Tex then mentioned his family, his sister, his grandchildren, and his godchildren, of which he said there were "approximately 23," as far as he can "reconstruct and remember," And then, finally…he brought up his wife, Diane McIver.
Last, I want to thank what I refer to, and many people in this room have heard me refer to, as my Diane. I found it very painful to hear her described in the trial in some ways that I simply didn't know who that person was. I clearly, as the president of an organization, at the office I'm sure it is necessary, because I was a leader in my firm, that you need to be firm, you need to be difficult sometimes, you need to be hardened. But that wasn't my Diane.
The luckiest day of my life is when Diane chose me. And in doing so, we started a relationship that was -- can only be described as amazing. We loved each other like small children, unabashedly devoted to each other and so on. What many people could not possibly know -- because it has never been revealed and I am going to give up the secret today -- we felt so strongly about each other and we were together so much that we actually had a secret among us. And that was that we would be different places, we would look at each other and we would say, sometimes even in unison, is this truly real, is this real. And it was one of those if it is not real, don't pinch me because this is the greatest dream I've ever had and I don't want to wake up. But is this real.
Tex continued, describing his ability to connect with Diane without words.
In fact, it became, if people are able to believe it, telepathic. I could be on the other side of the room at an event or I could be busy in our cow pasture and my conscience would hear these words: Is this truly real. I would spin around, look to where she was, see her gaze, and know that she had telepathically communicated those words to me, is this truly real.
Wrapping up his statement, he talked about his wife leaving her “earth suit” behind.
Since this tragedy, I have spent 263 nights in a jail cell by myself but not alone. She has joined me there. It is a presence. It is hard to describe. But she has left her earth suit. And after the three different ceremonies that we had for her -- two in Atlanta for celebration of life and one in Texas for celebration of life -- where we tried to say goodbye to her, she never said goodbye to me and she's been there. It is as if she's on the other side of a curtain or in another dimension.
It really is true that if you are that close to each other -- and this is, obviously, my first experience with it -- that they are there. They are absolutely there. And I have never felt alone in that respect. It has meant so much to me in that way.

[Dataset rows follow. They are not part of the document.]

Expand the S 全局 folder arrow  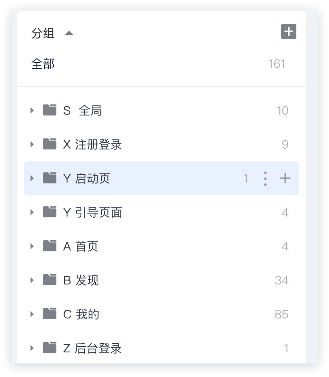(x=32, y=110)
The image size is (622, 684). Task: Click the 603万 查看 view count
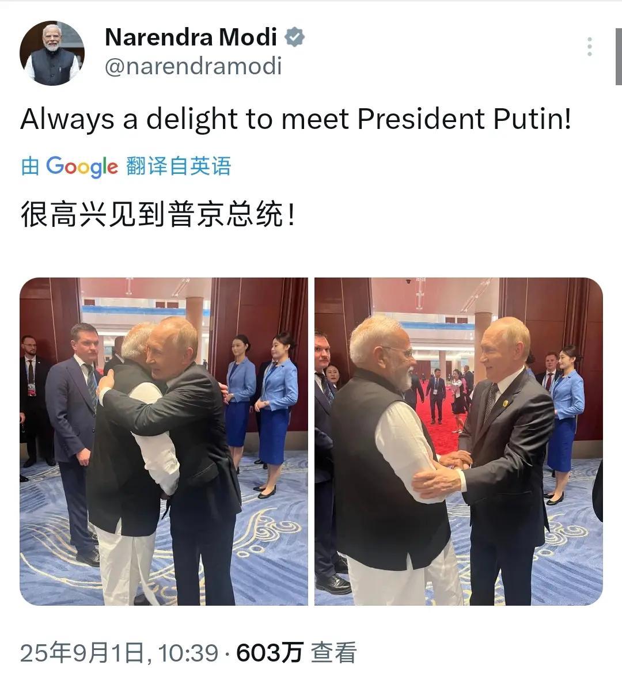click(297, 653)
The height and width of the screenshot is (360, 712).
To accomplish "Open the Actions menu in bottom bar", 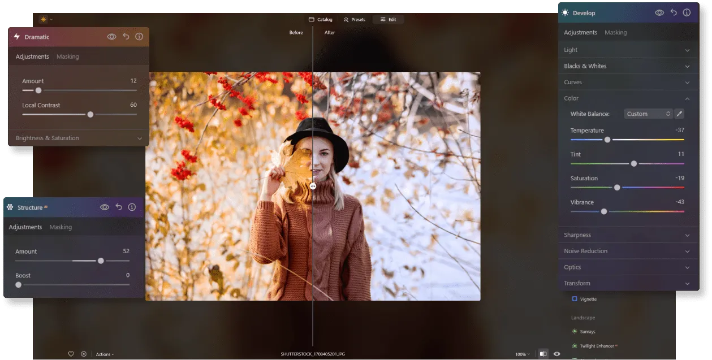I will pyautogui.click(x=105, y=354).
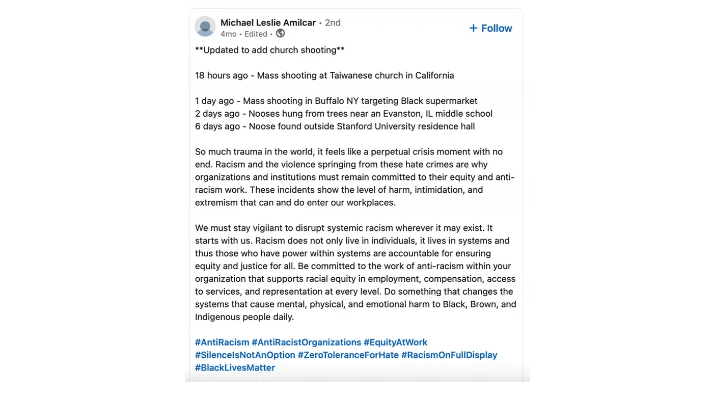Open Michael Leslie Amilcar's profile name

[268, 22]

On this Earth, she was my life and made me complete. Certainly not that way now. But if I might just say to her directly -- because I know she's here; I feel her presence as I'm speaking these words -- darling, you have brought me more joy and fulfillment that few men on this Earth have ever known. Thank you, and until we are together again, because it is truly real, it is truly real. Thank you.”
However, no matter what Tex McIver had to say, a life sentence was inevitable, Tex would not be eligible for parole until he’s 100 years old.
In August, just a few months after he was sentenced to life in prison, a live auction and tag sale was held to sell the McIvers' Putnam County ranch and everything in it, from the couple’s over-the-top Christmas decorations to Diane's wedding dress. Strangers would flood the McIvers’ shangri-la, trying on Tex's oversized belt buckles and Diane's diamond jewelry.
But Tex’s fight was far from over, as his attorneys announced plans to file an appeal and ask for a new trial.